In [18]:
import pandas as pd
import numpy as np
from faker import Faker
from datetime import datetime, timedelta

# Initialize Faker and set seed for reproducibility
fake = Faker()
np.random.seed(42)
Faker.seed(42)

# Generate core data dimensions
def generate_products(num_products=50):
    categories = ['Laptop', 'Smartphone', 'Tablet', 'Camera', 'Headphones']
    brands = ['Apple', 'Samsung', 'Sony', 'Dell', 'Bose', 'Canon']
    
    products = []
    for i in range(num_products):
        products.append({
            'product_id': i+1000,
            'product_name': f"{fake.word(ext_word_list=brands)} {fake.bothify(text='???-####')}",
            'category': np.random.choice(categories),
            'brand': np.random.choice(brands),
            'cost_price': round(np.random.uniform(200, 2000), 2),
            'base_price': None  # Will be calculated
        })
    
    df = pd.DataFrame(products)
    df['base_price'] = df['cost_price'] * np.random.uniform(1.2, 2.0, size=num_products)
    return df.round(2)

products_df = generate_products()

def generate_users(num_users=1000):
    users = []
    for i in range(num_users):
        users.append({
            'user_id': i+5000,
            'name': fake.name(),
            'email': fake.email(),
            'location': fake.country(),
            'signup_date': fake.date_between(start_date='-2y', end_date='today')
        })
    return pd.DataFrame(users)

users_df = generate_users()

# Generate transactional data with temporal relationships
def generate_transactional_data(products, users, days=90):
    data = []
    current_date = datetime.now()
    
    for _ in range(20000):  # Total events
        user = users.sample(1).iloc[0]
        product = products.sample(1).iloc[0]
        event_date = current_date - timedelta(days=np.random.randint(0, days))
        
        # Generate different event types with probabilities
        event_type = np.random.choice(
            ['browse', 'purchase', 'review'],
            p=[0.6, 0.3, 0.1]
        )
        
        record = {
            'user_id': user['user_id'],
            'product_id': product['product_id'],
            'event_type': event_type,
            'event_timestamp': event_date.strftime('%Y-%m-%d %H:%M:%S'),
            'session_duration': np.random.randint(10, 600) if event_type == 'browse' else None,
            'quantity': np.random.randint(1, 3) if event_type == 'purchase' else None,
            'price_paid': round(product['base_price'] * np.random.uniform(0.8, 1.2), 2) if event_type == 'purchase' else None,
            'rating': np.random.randint(1, 6) if event_type == 'review' else None,
            'review_text': fake.sentence(nb_words=10) if event_type == 'review' else None
        }
        
        data.append(record)
    
    return pd.DataFrame(data).sort_values('event_timestamp')

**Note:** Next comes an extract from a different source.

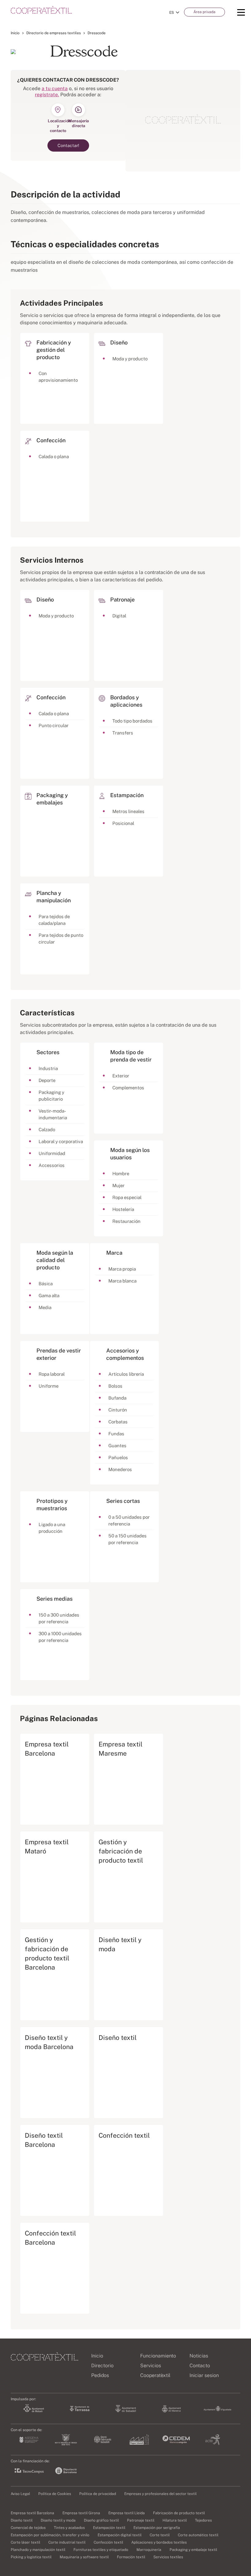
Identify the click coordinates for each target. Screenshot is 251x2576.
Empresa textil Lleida (126, 2513)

transactions_df = generate_transactional_data(products_df, users_df)

# Generate inventory data
def generate_inventory(products):
    inventory = []
    for _, product in products.iterrows():
        inventory.append({
            'product_id': product['product_id'],
            'current_stock': np.random.randint(0, 100),
            'last_restock_date': fake.date_between(start_date='-30d', end_date='today'),
            'lead_time': np.random.choice([3, 7, 14], p=[0.6, 0.3, 0.1])
        })
    return pd.DataFrame(inventory)

inventory_df = generate_inventory(products_df)

# Generate competitor pricing data
def generate_competitor_pricing(products, days=30):
    competitors = ['Amazon', 'BestBuy', 'Walmart', 'Newegg']
    data = []
    
    for _, product in products.iterrows():
        for day in range(days):
            date = datetime.now() - timedelta(days=day)
            for competitor in competitors:
                data.append({
                    'product_id': product['product_id'],
                    'competitor_name': competitor,
                    'price': round(product['base_price'] * np.random.uniform(0.85, 1.15), 2),
                    'date_tracked': date.strftime('%Y-%m-%d')
                })
    
    return pd.DataFrame(data)

competitor_pricing_df = generate_competitor_pricing(products_df)

# Save datasets to CSV
datasets = {
    'products': products_df,
    'users': users_df,
    'transactions': transactions_df,
    'inventory': inventory_df,
    'competitor_pricing': competitor_pricing_df
}

for name, df in datasets.items():
    df.to_csv(f'{name}.csv', index=False)

print("Synthetic datasets generated successfully!")

Synthetic datasets generated successfully!